Shantanu Mukherjee, quien dirige análisis económico en el Departamento de Asuntos Económicos y Sociales de Naciones Unidas, ha querido restar aprehensión a las cifras, asegurando que, aunque distante, una recesión global sigue siendo una posibilidad remota. Sin embargo, la amenaza permanece presente, y puede traducirse en consecuencias desestabilizadoras para millones a nivel mundial si factores como el petróleo continúan obstruyendo el camino.

La raíz del problema es clara. Desde que a finales de febrero estallara la serie de ataques entre Estados Unidos e Israel sobre suelo iraní, y con ello, el consabido bloqueo del estrecho de Ormuz por parte de Teherán ”un conducto vital por el que transita el 20% de los recursos de petróleo y gas mundialmente consumidos” el transporte y el comercio internacional encaran problemas en alza. Esto daña no solo a los actores directamente involucrados, sino a todo un ámbito económico global complejo de circunstancias interconectadas.

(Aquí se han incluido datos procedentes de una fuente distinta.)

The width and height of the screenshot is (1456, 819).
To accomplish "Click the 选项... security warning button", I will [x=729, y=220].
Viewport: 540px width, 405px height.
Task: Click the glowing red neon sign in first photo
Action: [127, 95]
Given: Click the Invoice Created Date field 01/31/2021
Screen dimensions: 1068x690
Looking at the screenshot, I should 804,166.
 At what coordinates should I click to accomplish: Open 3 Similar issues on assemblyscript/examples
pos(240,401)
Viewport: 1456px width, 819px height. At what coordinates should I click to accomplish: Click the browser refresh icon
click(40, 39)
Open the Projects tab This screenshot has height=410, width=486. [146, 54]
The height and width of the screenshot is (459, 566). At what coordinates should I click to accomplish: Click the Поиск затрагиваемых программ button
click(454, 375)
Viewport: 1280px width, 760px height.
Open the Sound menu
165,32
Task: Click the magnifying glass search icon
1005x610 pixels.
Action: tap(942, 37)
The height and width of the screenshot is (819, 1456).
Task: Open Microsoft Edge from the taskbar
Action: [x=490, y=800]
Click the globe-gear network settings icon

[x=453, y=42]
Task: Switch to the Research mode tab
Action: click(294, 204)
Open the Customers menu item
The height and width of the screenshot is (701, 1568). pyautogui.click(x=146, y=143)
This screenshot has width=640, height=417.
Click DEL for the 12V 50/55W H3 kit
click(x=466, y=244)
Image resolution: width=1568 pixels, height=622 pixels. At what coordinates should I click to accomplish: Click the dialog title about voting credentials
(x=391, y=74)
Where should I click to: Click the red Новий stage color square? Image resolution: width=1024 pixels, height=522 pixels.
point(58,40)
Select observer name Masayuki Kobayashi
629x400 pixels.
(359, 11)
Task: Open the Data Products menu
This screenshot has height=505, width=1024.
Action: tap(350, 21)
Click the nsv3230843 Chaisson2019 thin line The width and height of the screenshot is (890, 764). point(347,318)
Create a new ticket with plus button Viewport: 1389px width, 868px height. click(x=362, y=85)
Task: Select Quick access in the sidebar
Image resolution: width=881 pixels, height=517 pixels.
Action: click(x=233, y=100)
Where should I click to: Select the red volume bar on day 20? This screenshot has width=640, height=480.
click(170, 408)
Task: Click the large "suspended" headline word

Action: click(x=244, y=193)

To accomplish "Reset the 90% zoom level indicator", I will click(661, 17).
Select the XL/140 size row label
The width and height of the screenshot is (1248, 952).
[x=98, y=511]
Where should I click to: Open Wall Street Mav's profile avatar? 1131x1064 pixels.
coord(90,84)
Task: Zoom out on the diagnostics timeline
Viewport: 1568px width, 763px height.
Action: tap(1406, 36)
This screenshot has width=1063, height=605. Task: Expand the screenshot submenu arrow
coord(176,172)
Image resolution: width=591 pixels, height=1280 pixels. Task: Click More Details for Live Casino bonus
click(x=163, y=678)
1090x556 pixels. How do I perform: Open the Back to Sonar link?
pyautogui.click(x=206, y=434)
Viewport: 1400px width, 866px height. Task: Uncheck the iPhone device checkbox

La proyección es aún más sombría en materia inflacionaria. Anticipándose a un clausurado mercado energético, las esperanzas globales de reducir la inflación para 2026 contemplan actualmente una elevación hasta el 3,9%, un número que evidencia un barrera difícil de frenar para las economías impulsadas por el costo energético. El alza incide sobre múltiples sectores críticos como la producción industrial y transporte, así como disruptivos cambios logísticos y marítimos.

Empero, los efectos negativos no se reparten de manera uniforme a nivel mundial. En Europa, calificada por el documento de la ONU como una de las regiones más susceptibles a los costos energéticos escalados, el PIB decaería de 1,5% en 2025 a un desgastado incremento de solo 1,1% para el 2026. Reino Unido, particularmente, podría ver una semiparalización de su economía a un leve 0,7%, lo que complica su ya fragilizada posición pos Brexit.

Asia occidental, que una vez prosperó a ritmos expansivos, ahora debe hacer frente a probables perturbaciones inflacionarias agresivas y una casi parada total del crecimiento desde un 3,6% anterior. La situación no es sostenible, y aunque desconocemos el rosto del desenlace, es vital emprender medidas estratégicas y multilaterales que alivien las tensiones actuales para realzar la estabilidad mundial.